Kernel Tuning for RDMA
A vanilla Linux install can't do RDMA at 400 G. The pieces required for RDMA — IOMMU, hugepages, a modern NIC driver, the right kernel parameters — have to be configured deliberately. This page is the kernel side of the chain that lets a pod actually use RDMA.
The kernel command line
Edit /etc/default/grub, change GRUB_CMDLINE_LINUX, then run update-grub (Debian/Ubuntu) or grub2-mkconfig -o /boot/grub2/grub.cfg (RHEL family), then reboot.
For an AI training host on Intel:
GRUB_CMDLINE_LINUX="intel_iommu=on iommu=pt default_hugepagesz=1G hugepagesz=1G hugepages=64 isolcpus=0-31 nohz_full=0-31 rcu_nocbs=0-31"

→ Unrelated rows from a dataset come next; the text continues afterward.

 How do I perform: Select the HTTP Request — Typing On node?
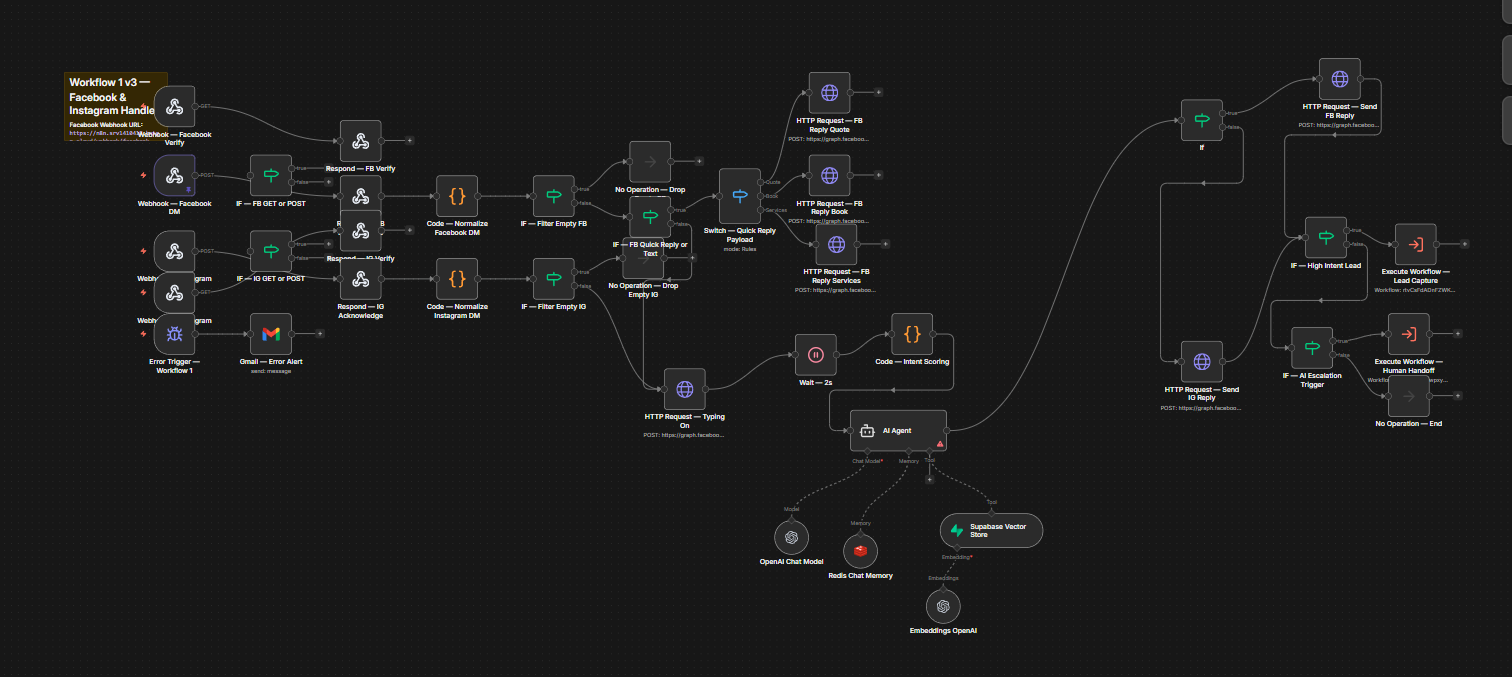[684, 389]
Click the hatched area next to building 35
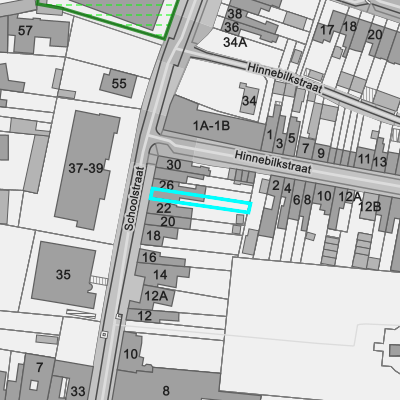Screen dimensions: 400x400 (99, 281)
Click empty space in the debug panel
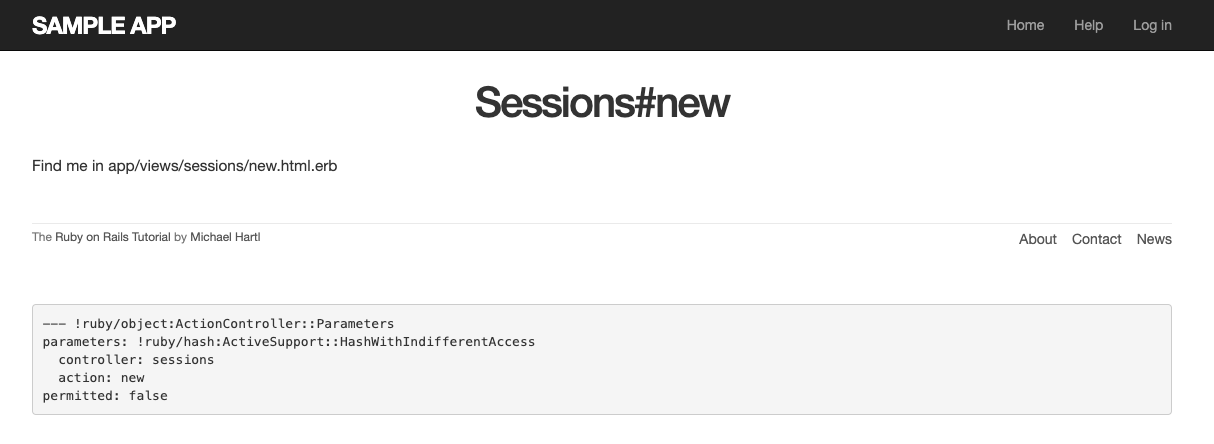 (x=800, y=370)
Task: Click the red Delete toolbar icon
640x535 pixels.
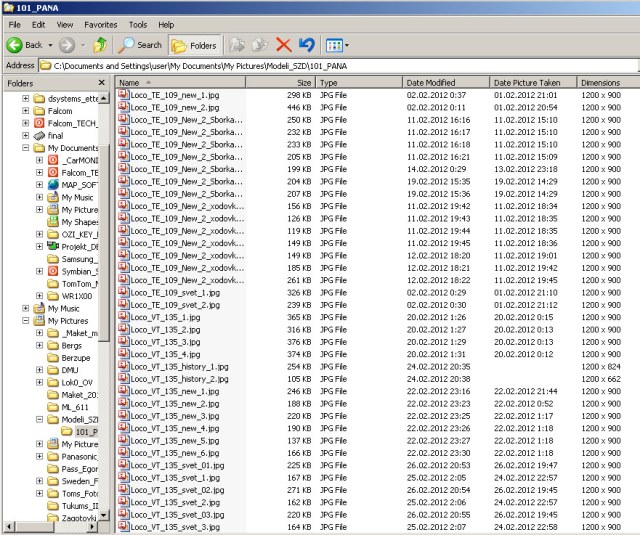Action: 283,45
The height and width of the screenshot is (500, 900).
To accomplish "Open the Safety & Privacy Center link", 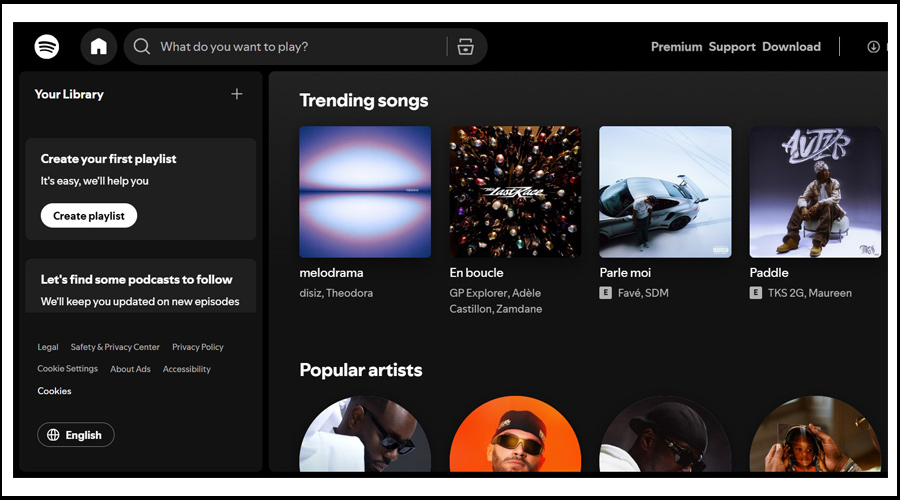I will coord(115,347).
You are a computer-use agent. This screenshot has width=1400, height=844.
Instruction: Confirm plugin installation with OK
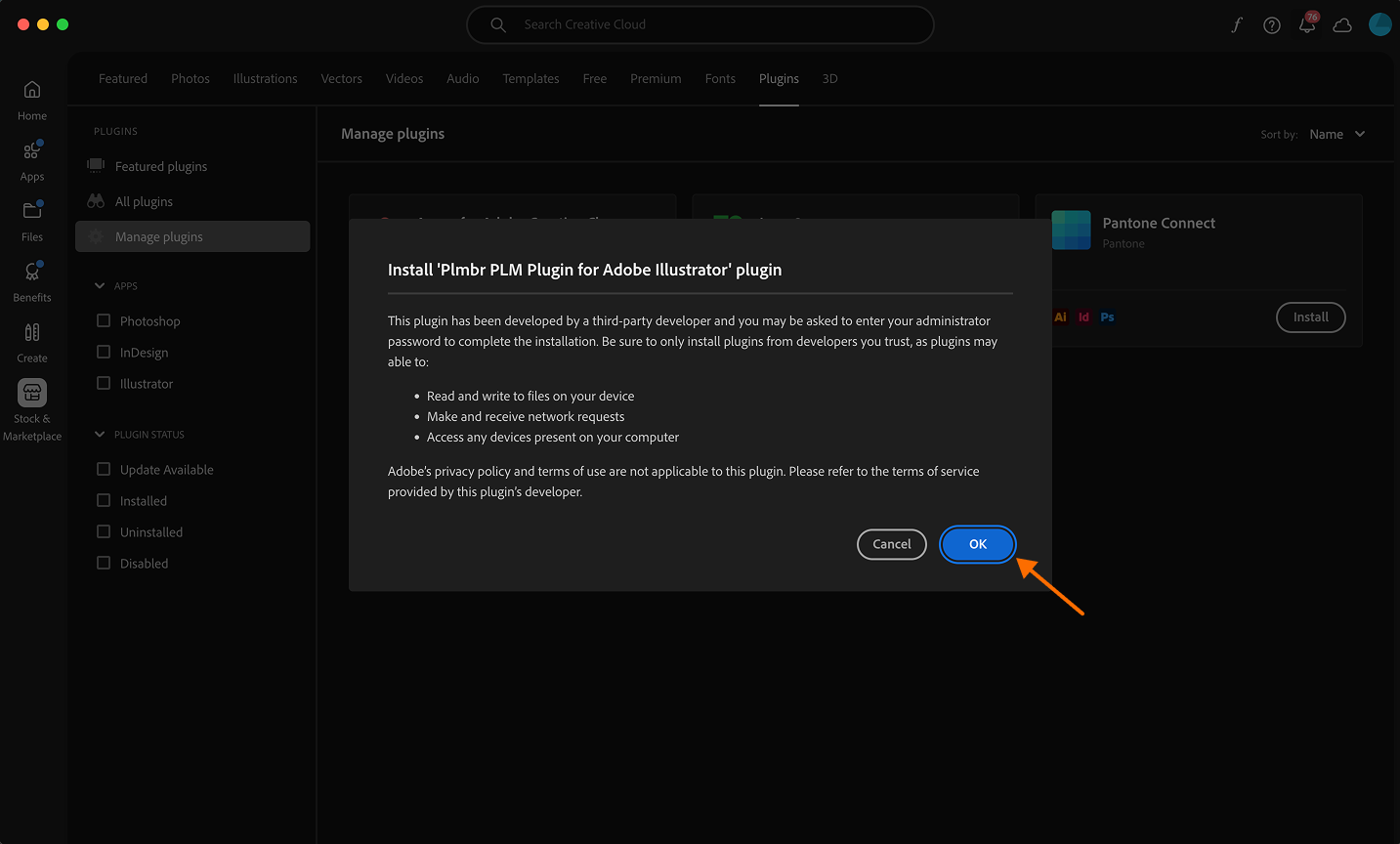(x=977, y=544)
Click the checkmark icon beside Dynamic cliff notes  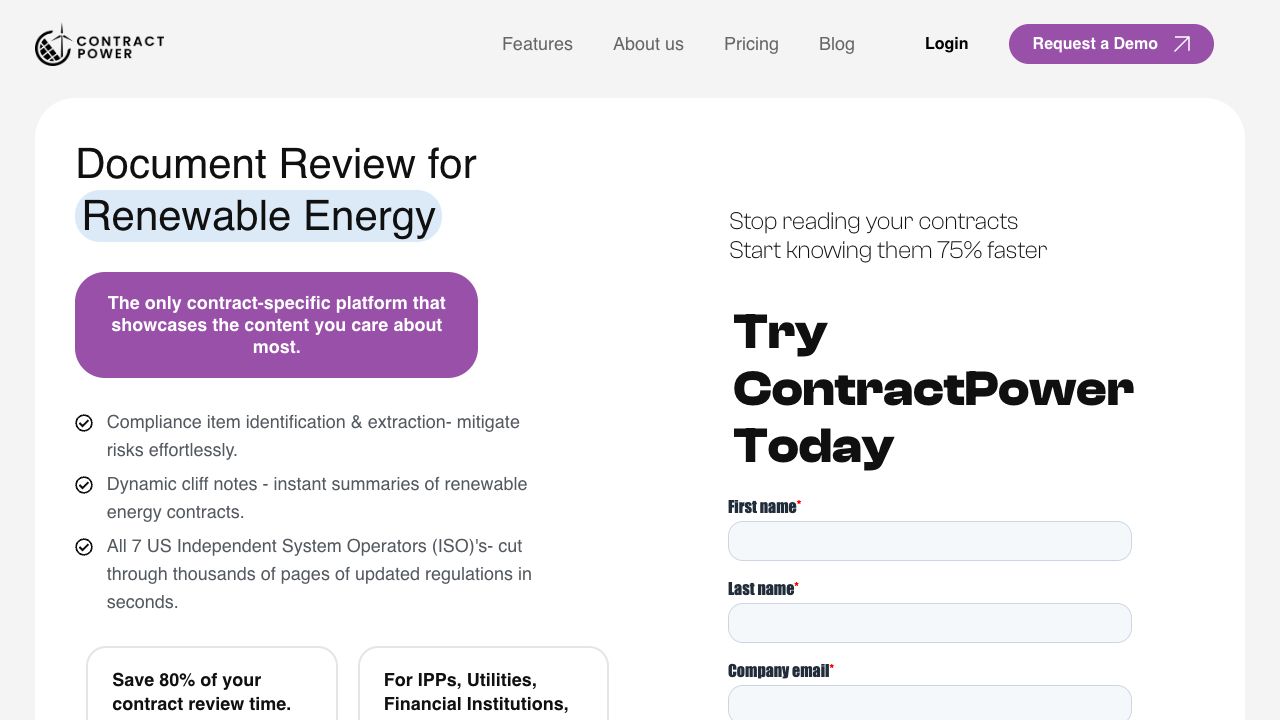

For AMD: amd_iommu=on iommu=pt.
What each flag does:
| Flag | Why |
|---|---|
intel_iommu=on / amd_iommu=on | Enables the IOMMU driver — required for any SR-IOV VF passthrough |
iommu=pt | Passthrough mode — host PFs go direct, only VFs use IOMMU mappings (faster) |
default_hugepagesz=1G hugepagesz=1G hugepages=64 | Reserves 64 × 1 GB hugepages (64 GB) at boot for DMA-able buffers |
isolcpus=0-31 | Reserves cores 0-31 for the application — kernel scheduler won't put other work there |
nohz_full=0-31 | Disables the kernel tick on isolated cores (less jitter for tight RDMA loops) |
rcu_nocbs=0-31 | Moves RCU callbacks off isolated cores (more jitter reduction) |
Verify after reboot:
cat /proc/cmdline # confirm flags applied
dmesg | grep -i iommu # should show "IOMMU enabled"
cat /proc/meminfo | grep Huge # should show 64 1G hugepages
If /proc/meminfo shows 0 hugepages, the system couldn't allocate them at boot — usually means another flag is wrong or memory was already fragmented. Try transparent_hugepage=never as an additional flag.
IOMMU and why ACS matters
The IOMMU (I/O Memory Management Unit) is the chip-level enforcement that says "this PCIe device can DMA into this memory and only this memory." Without it, any device with DMA can write anywhere in RAM.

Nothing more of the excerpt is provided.